= Ebbe Blichfeldt =

Danish wheelchair racer

Ebbe Blichfeldt is a Danish wheelchair racer living in Switzerland who has competed internationally in the Paralympic Games and other para-athletic events, in the T54 classification for athletes with spinal cord injuries who compete in wheelchairs. He also works as an occupational therapist.

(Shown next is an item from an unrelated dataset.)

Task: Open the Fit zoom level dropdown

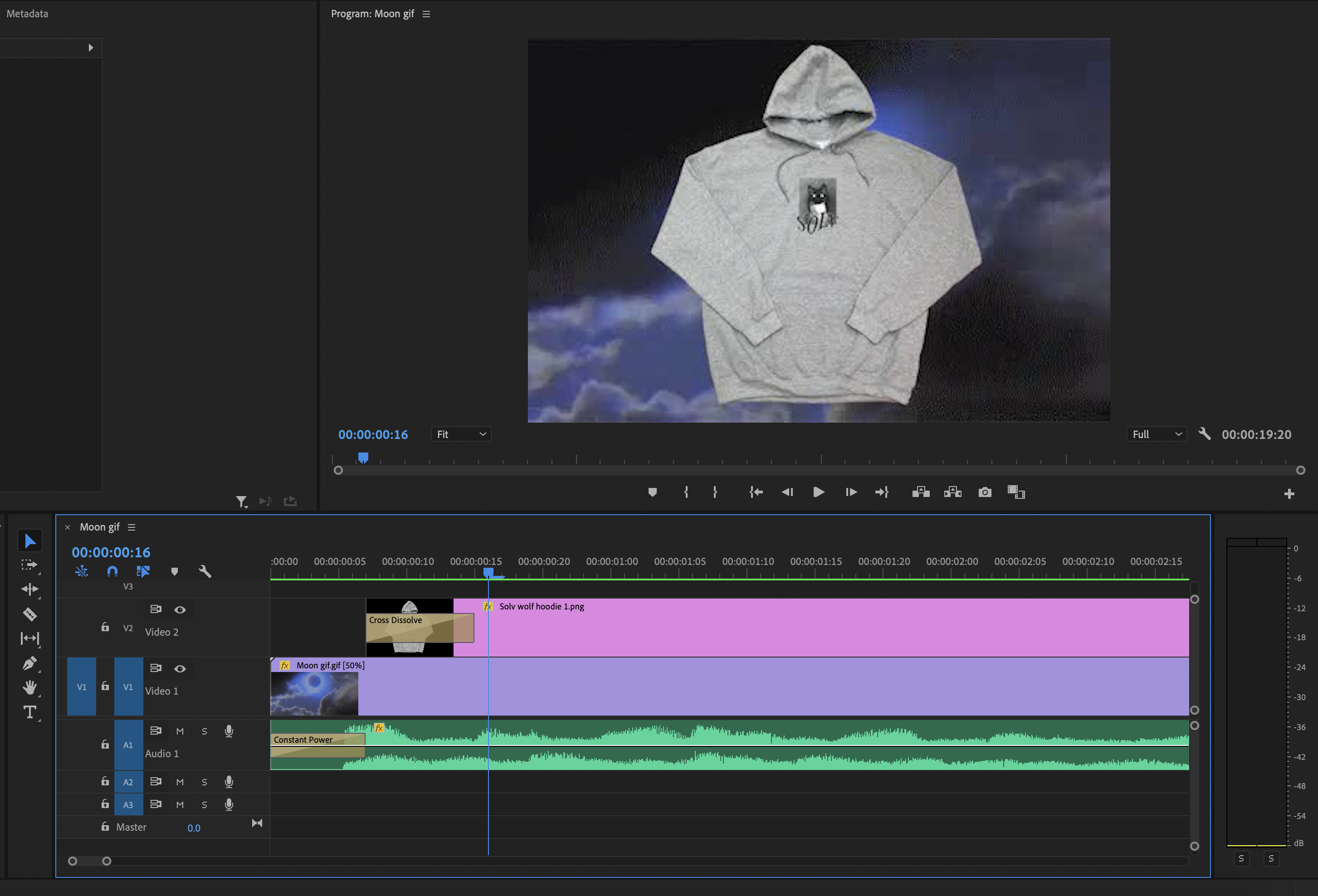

Blichfeldt was paralysed at age 13 as a side effect of cancer, and began wheelchair racing in 2001. His competitions have included competing for Denmark at the 2008 Summer Paralympics, and for Denmark at the 2016 Summer Paralympics, where he qualified as the only Danish wheelchair racer, and earned big cheers from the crowd despite finishing last in his heat in the 5000m race. He placed third in the wheelchair category of the Dublin Marathon in 2018, and second in the 2018 Rome Marathon. He has held the Danish records for 1500m and 5000m wheelchair racing.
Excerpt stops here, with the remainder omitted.